In the case of reinforcing part i.e. wood particles, proper interfacial bonding and dispersion of these particles throughout the matrix lead to enhanced properties especially mechanical properties. To this end, effective processing conditions, using a suitable coupling agent and/or treating the wood particles can greatly help to eliminate the imperfect dispersion of these particles within the polymer matrix. Investigation of previous works on fabrication of polyolefin based WPCs indicates that high-loading wood particles more than 50 wt% has lots of problems such as poor mechanical properties especially tensile properties.^4,8,11–17

In this work, we try to optimize the processing temperature, processing time and coupling agent content for high-loading (55 wt%) WF reinforced HDPE composites to achieve the enhanced mechanical, viscoelastic, thermal and physical properties. Appropriate concentration of coupling agent can facilitate the dispersion and increase amount of incorporated wood flour (WF) particles into the polymer matrix. The mixing time and temperature have significant effects on dispersion of all particles (i.e. wood particles) and additives (i.e. coupling agent, anti-flame, antioxidant, antibacterial additives) during the melt compounding and consequently the desired characteristics are obtained for ultimate compound.

Experimental

Materials

High density polyethylene (HDPE), 62N07 with melt flow index (MFI) value of 7 g/10 min (2.16 kg at 190°) was purchased from Lorestan Petrochemical Co., Iran. Commercial Irganox 1010 (powder with molecular weight of 1178 g/mol) and Chinox 168 (powder with molecular weight of 646.94 g/mol) antioxidants were provided from BASF Co., USA and Double Bond Chemical (DBC) Co., Taiwan, respectively. Anti-flame powder (Sb₂O₃) with melting point of 656°C was supplied from Starbetter Co., China. Calcium stearate powder (melting point of 150°C) and paraffin wax (CH36WAX, melting point of 105°C) were provided from Chimiaran Co., Iran. Silver nanoparticle (SNP501) with size of 10–60 nm and density of 10.5 g/mol was purchased from Armina Engineering Co., Iran. Maleic anhydride grafted polyethylene 1040 (MAPE) was obtained by ExxonMobil Co., USA, with MFI of 1 g/10 min. Waste poplar flour (PF) was supplied from a local sawmill in Tehran, Iran. The sawdust was milled down to particle size of 60 mesh and then dried at 100°C for 24 h to less than 2% moisture content.

Sample preparation

At first, appropriate amount of HDPE was compounded with MAPE for 1 minute in a 60 mL internal mixer (Brabender, GmbH & Co., Germany) with the rotor speed of 60 rpm. Secondly, other additives including antioxidants (2.5 wt%, 2:1 w/w ratio of Chinox 168 to Irganox 1010), anti-flame (4 wt%), calcium stearate (1.5 wt%), paraffin wax (3 wt%) and silver nanoparticle (0.5 wt%) were added and the mixing continued for another minute and then the PF (55 wt%) was added and compounding continued for appropriate time. Formulation of the each specimen with different processing times (5, 10 and 15 minutes) and temperatures (165 and 180 and 195°C), and MAPE contents (2 and 4 wt%) are shown in Table 1. The mixed samples were finally hot pressed in a press machine (Toyoseiki, Japan) to make some sheets with appropriate thickness.

Table 1.

Processing conditions of HDPE/WF composites.
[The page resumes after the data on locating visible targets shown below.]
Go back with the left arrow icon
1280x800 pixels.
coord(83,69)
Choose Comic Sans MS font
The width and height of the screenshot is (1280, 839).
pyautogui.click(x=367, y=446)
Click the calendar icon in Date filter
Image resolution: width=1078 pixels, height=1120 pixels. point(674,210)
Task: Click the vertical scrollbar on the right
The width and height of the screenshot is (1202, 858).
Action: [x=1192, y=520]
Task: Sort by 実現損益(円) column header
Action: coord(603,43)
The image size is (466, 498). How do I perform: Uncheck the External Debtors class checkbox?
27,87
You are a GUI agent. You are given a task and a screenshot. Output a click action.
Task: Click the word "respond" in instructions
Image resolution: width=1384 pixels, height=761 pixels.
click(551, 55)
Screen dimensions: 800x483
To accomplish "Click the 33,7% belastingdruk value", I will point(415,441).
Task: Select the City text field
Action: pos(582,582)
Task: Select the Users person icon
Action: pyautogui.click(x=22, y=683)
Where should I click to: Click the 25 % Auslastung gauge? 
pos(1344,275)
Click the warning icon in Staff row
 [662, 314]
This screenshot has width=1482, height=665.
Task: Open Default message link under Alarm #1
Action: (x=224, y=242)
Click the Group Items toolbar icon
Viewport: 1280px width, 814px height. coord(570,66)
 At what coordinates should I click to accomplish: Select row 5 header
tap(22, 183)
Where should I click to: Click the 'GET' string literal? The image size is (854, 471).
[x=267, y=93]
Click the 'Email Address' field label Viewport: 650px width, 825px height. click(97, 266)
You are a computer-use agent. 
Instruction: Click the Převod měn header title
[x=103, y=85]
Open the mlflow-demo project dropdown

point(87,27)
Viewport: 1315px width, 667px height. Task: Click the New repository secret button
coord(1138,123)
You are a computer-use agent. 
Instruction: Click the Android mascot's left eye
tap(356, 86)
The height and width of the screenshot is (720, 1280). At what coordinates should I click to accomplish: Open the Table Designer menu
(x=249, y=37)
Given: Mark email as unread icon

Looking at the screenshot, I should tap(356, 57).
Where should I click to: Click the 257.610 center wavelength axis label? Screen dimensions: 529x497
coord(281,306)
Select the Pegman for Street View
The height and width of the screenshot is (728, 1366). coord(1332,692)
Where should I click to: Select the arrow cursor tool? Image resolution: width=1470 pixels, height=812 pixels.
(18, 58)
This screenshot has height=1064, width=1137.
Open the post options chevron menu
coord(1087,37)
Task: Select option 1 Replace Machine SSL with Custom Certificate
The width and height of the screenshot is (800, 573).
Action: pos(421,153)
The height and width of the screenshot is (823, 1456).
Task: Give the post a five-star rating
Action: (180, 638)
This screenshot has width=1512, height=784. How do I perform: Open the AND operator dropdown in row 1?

Sample code	Processing temperature (°C)	Processing time (min)	MAPE content (wt%)	HDPE content (wt%)
165-5-2	165	5	2	31.5
165-5-4	165	5	4	29.5
165-10-2	165	10	2	31.5
165-10-4	165	10	4	29.5
165-15-2	165	15	2	31.5
165-15-4	165	15	4	29.5
180-5-2	180	5	2	31.5
180-5-4	180	5	4	29.5
180-10-2	180	10	2	31.5
180-10-4	180	10	4	29.5
180-15-2	180	15	2	31.5
180-15-4	180	15	4	29.5
195-5-2	195	5	2	31.5
195-5-4	195	5	4	29.5
195-10-2	195	10	2	31.5
195-10-4	195	10	4	29.5
195-15-2	195	15	2	31.5
195-15-4	195	15	4	29.5

Measurements

Tensile properties of prepared samples with dimension of 2 × 10 × 40 mm³ were examined using a SMT-20 universal tensile machine (Santam Co., Iran) at room temperature and the crosshead speed of 5 mm/min. A SIT-20E impact tester (Santam Co., Iran), according to ASTM D256, was applied for notched Izod impact test. A SHB-512 shore D durometer (Santam Co., Iran) was used for determining hardness of samples according to ASTM D 2240. For each composition, three samples underwent these tests and the average were reported.

Viscoelastic behavior of the samples was evaluated employing a Tritec 2000 Dynamic mechanical thermal analysis (DMTA) instrument (Triton Co., UK), under the tension mode, heating rate of 5°C/min and a frequency of 1 Hz. Also, a 68517 creep testing machine (Karl Frank Co., Germany) was applied to measure the short-term creep behavior of samples at 23, 33, 43, 53 and 63°C. The specimen gauge length was 25 mm and area of 10 × 2 mm². The test was carried out at 3 MPa stress and duration of 30 minutes.^18,19

A PL-800 differential scanning calorimetry (DSC) instrument (Polymer Laboratories Co., UK) was used to study the thermal behavior of specimens under N₂ atmosphere and heating/cooling rate of 10°C/min from −25 to 225°C. Thermal history of the samples was eliminated holding them for 5 min at 225°C. Also, the weight loss (pyrolysis) of composites against temperature was evaluated using a PL-1500 thermogravimetric analyzer (TGA) (Polymer Laboratories Co., England) from 25 to 600°C with heating rate of 10°C/min under nitrogen atmosphere.

A Sessile Drop, KRUSS G10 (KRUSS Co., Germany) was applied to evaluate water contact angle (WCA). The surface of specimens was first washed with ethanol (70% v/v) to remove any deposited materials. Then, the deionized water drops (12 mL) mounted on five different areas of the sample surface and the average value was reported. Also, the water absorption test for the samples was performed according to ASTM D570. The content of water absorption was evaluated using the following equation:

W a t e r a b s o r p t i o n (%) = \frac{W_{t} - W_{0}}{W_{0}} \times 100

where W_t and W₀ are the weight of the sample after and before immersion in water, respectively. For each sample, three pieces was tested and the average was reported.

To investigate the morphology of composites, the samples were frozen in liquid nitrogen and then immediately fractured. The fractured cross sections were selected for study with a VEGA scanning electron microscope (SEM) (TESCAN, Czech Republic) with an accelerating voltage of 25 kV.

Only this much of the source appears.